START Material provided

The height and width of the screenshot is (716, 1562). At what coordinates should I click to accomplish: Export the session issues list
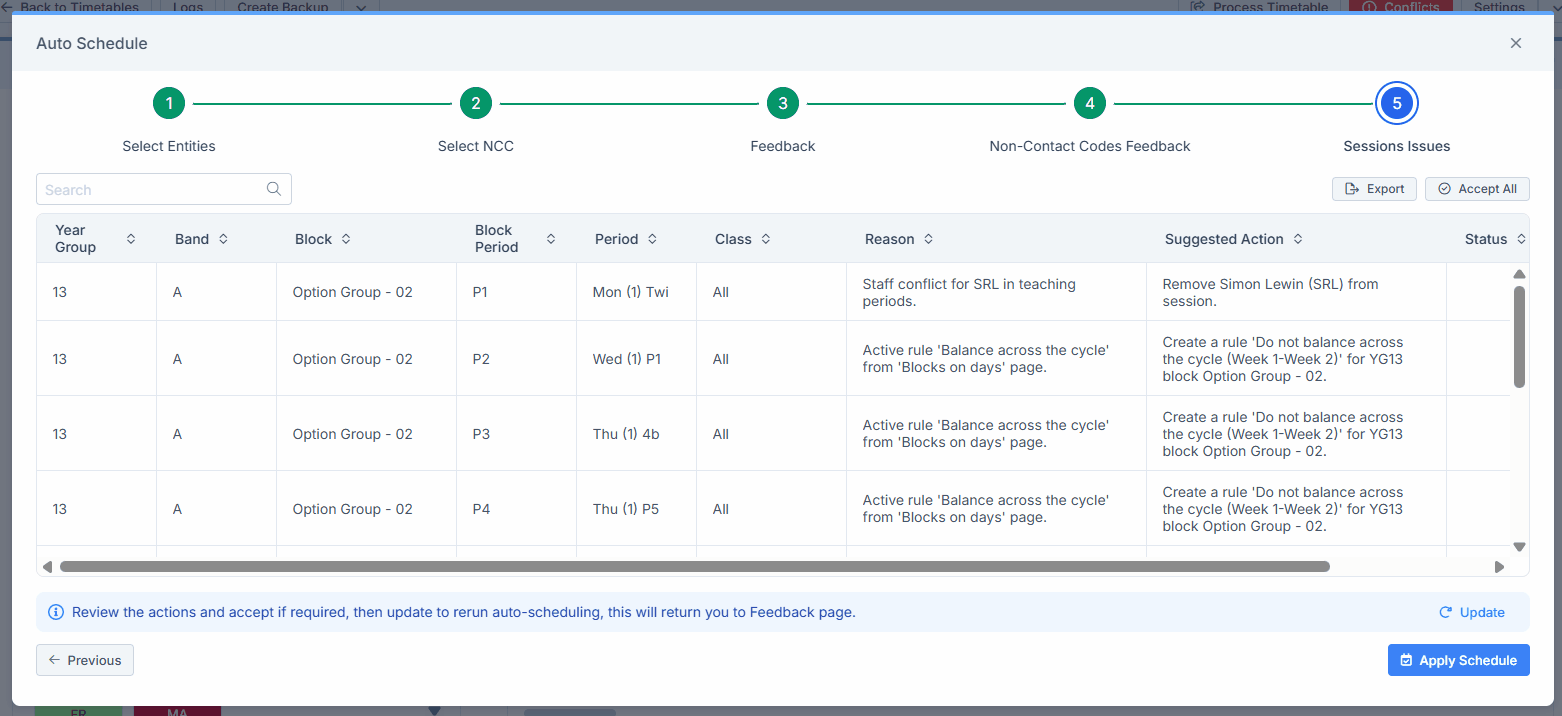tap(1374, 189)
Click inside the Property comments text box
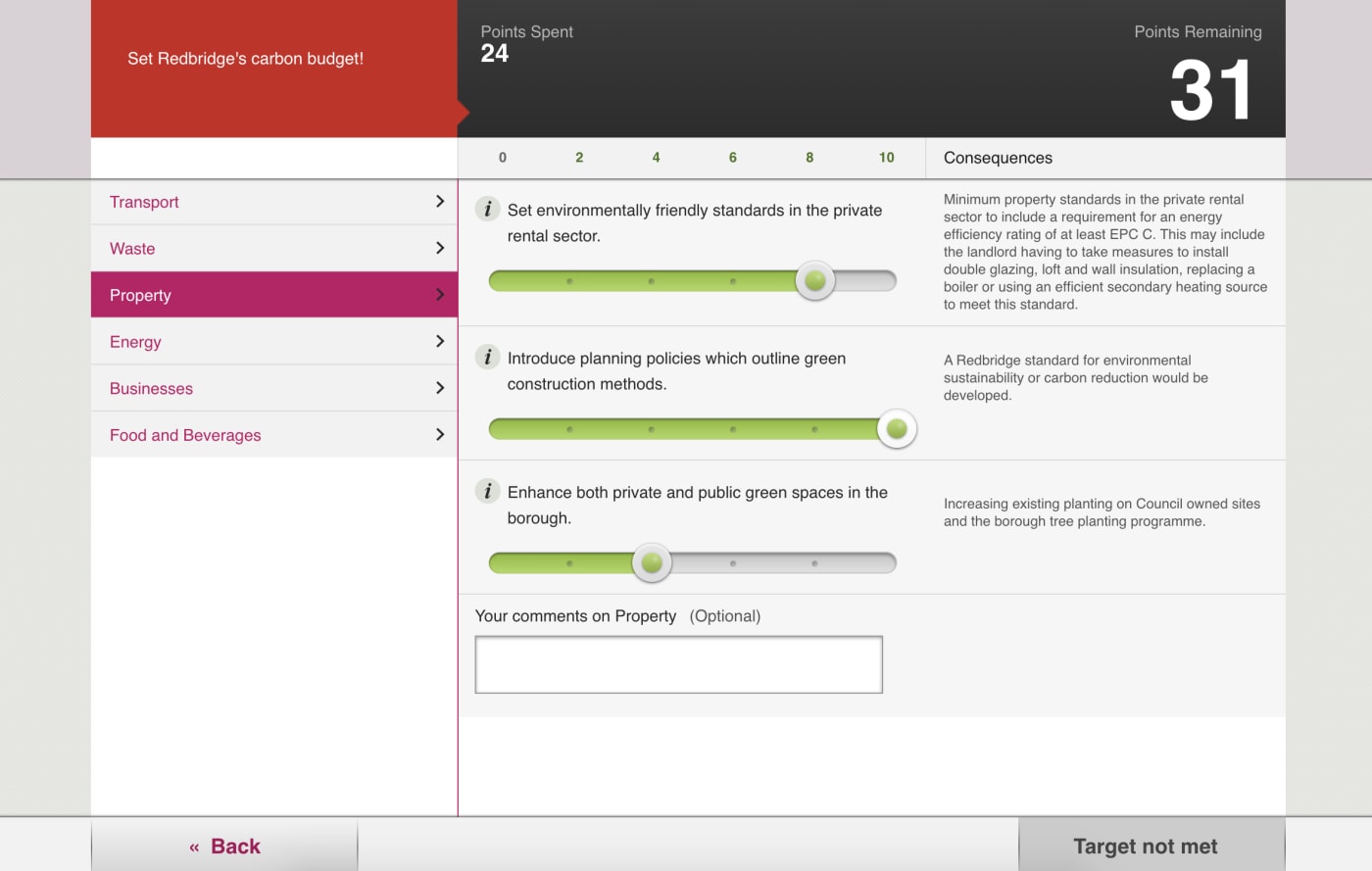The image size is (1372, 871). pyautogui.click(x=678, y=664)

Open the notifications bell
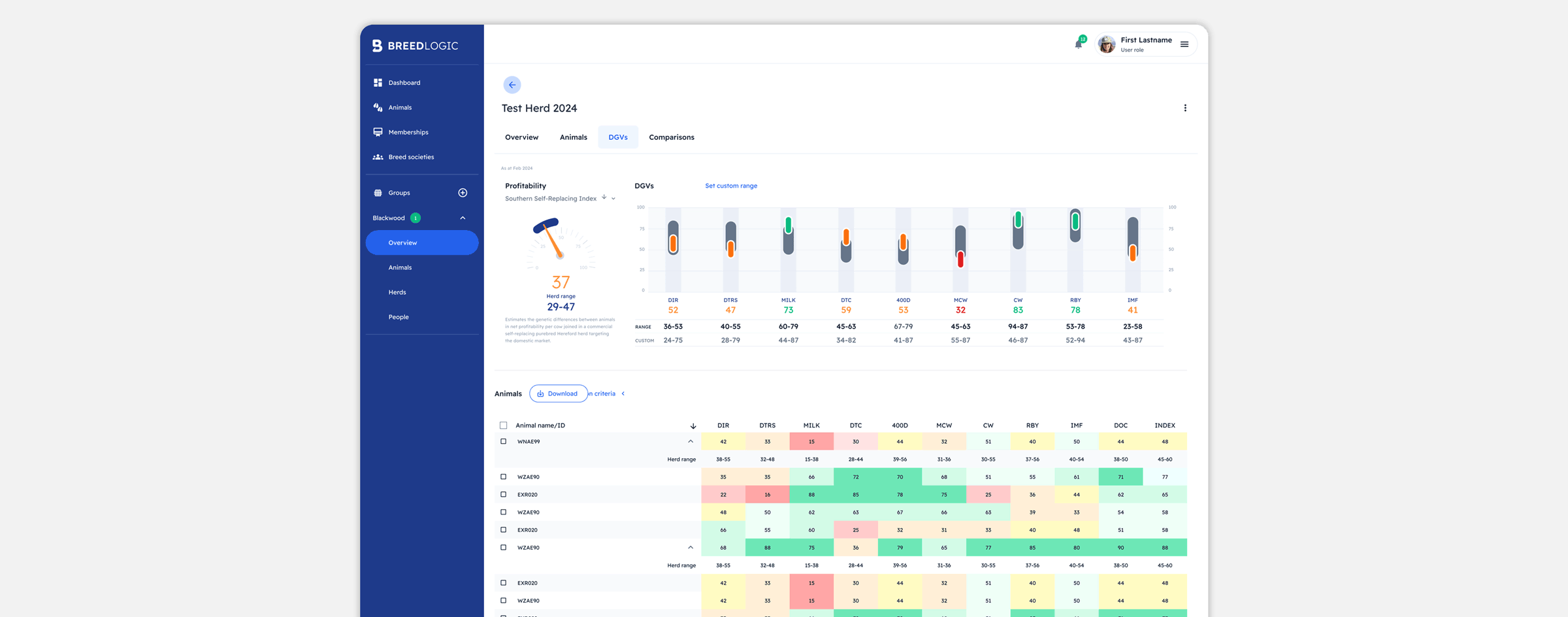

END Material provided

Goal of the exercise | Find the line containing "Click inside the Property comments text box" in the records above and restate it, and each line after it through the end, word for word, dropping the pictures.

Your response |
Click inside the Property comments text box
The image size is (1372, 871). pyautogui.click(x=678, y=664)

Open the notifications bell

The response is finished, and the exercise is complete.